As a note, he is in shed right now and is burying himself under his moss, is it because of that?


----------



## rantology (Sep 17, 2020)

Completely normal. He may prefer to stay burrowed a lot for the next few weeks, they can be astonishingly scared and flighty as hatchlings. Keep trying to gently work with him and have patience


----------



## Kijkijpi (Sep 17, 2020)

rantology said:


> Completely normal. He may prefer to stay burrowed a lot for the next few weeks, they can be astonishingly scared and flighty as hatchlings. Keep trying to gently work with him and have patience



Awesome! Thank you!

Also as far as feeding, I've tried a few different things but he doesn't seem to like insects, is this normal?


----------



## rantology (Sep 17, 2020)

Kijkijpi said:


> Awesome! Thank you!
> 
> Also as far as feeding, I've tried a few different things but he doesn't seem to like insects, is this normal?



They usually find insects and f/t mice hard to resist. It may be that he is just stressed out from the move right now and refusing food... which is not uncommon either, he may not eat for up to a week or so. Keep offering, try leaving something in a bowl for him while you are out of the room if necessary. He will be okay if he refuses food for a week or two.


----------



## Kijkijpi (Sep 17, 2020)

Alright, I offered some grape and superworms and he ate about 2 out of 5 worms and most of the grape.


----------



## Dylan koch (Sep 23, 2020)

They find fresh thawed pinkies super hard to resist so I'd get some! They love them and tong feeding is great for bonding. Just be careful feeding in enclosures due to impactions! I know at first it's hard to because they arent comfortable with you yet


----------



## Debita (Sep 25, 2020)

I have a 3 yr old male that won't touch insects. He's simply not interested. They really vary one animal to the next. I had a female that would eat anything. He'll have things he can't resist though too. Just have to figure them out.

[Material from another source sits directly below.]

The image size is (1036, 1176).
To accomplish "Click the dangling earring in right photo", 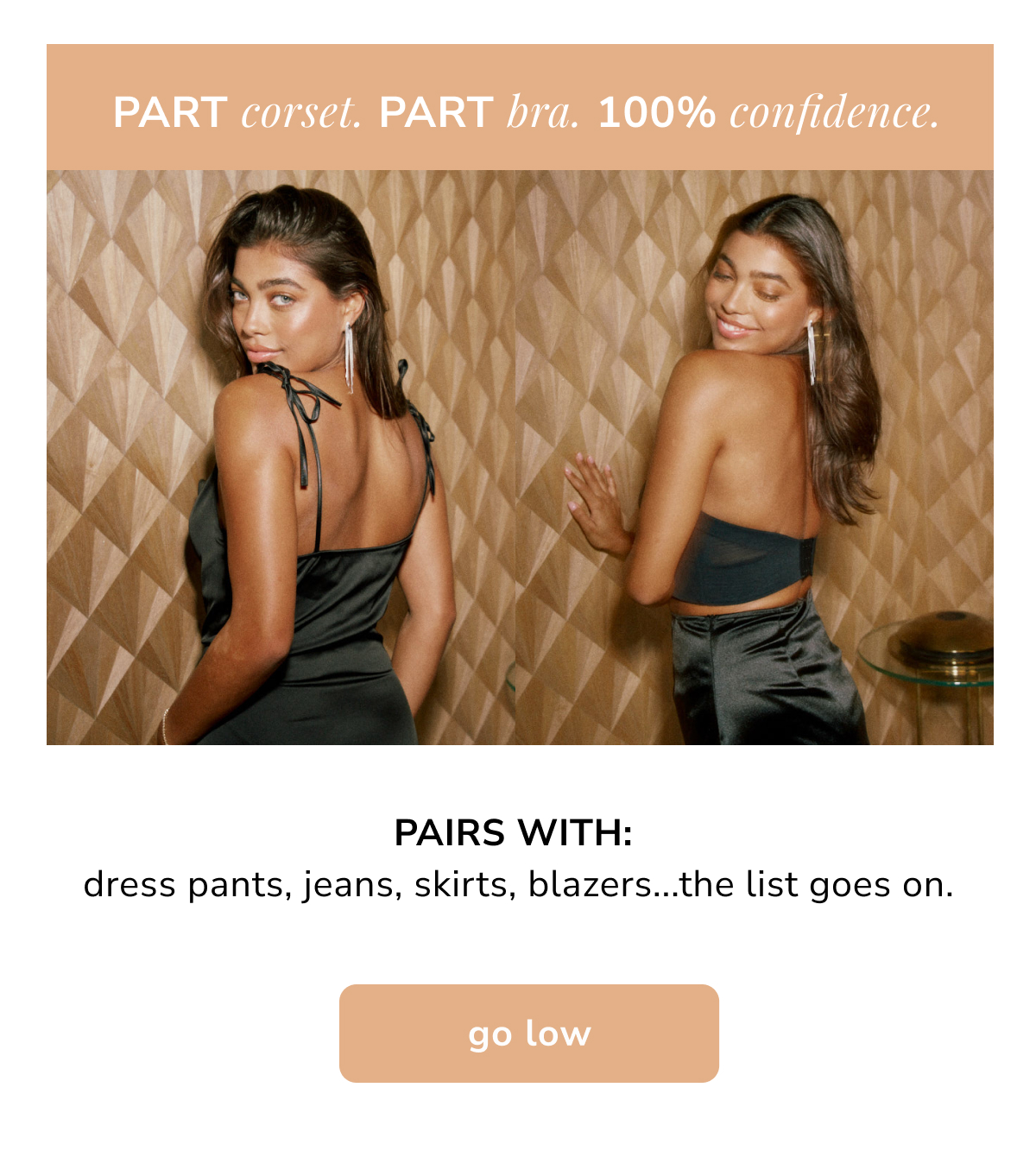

It is def the beginning of brumation season, and they do reduce their eating during this time. Also - shedding equates to cranky for every Tegu I've ever heard about. It's not like they change dramatically, but they do get moody and they're stressed. The burrowing is their security blanket. If you have a hide he can walk into, he might not burrow at all. Don't worry -  You guys will be great.


----------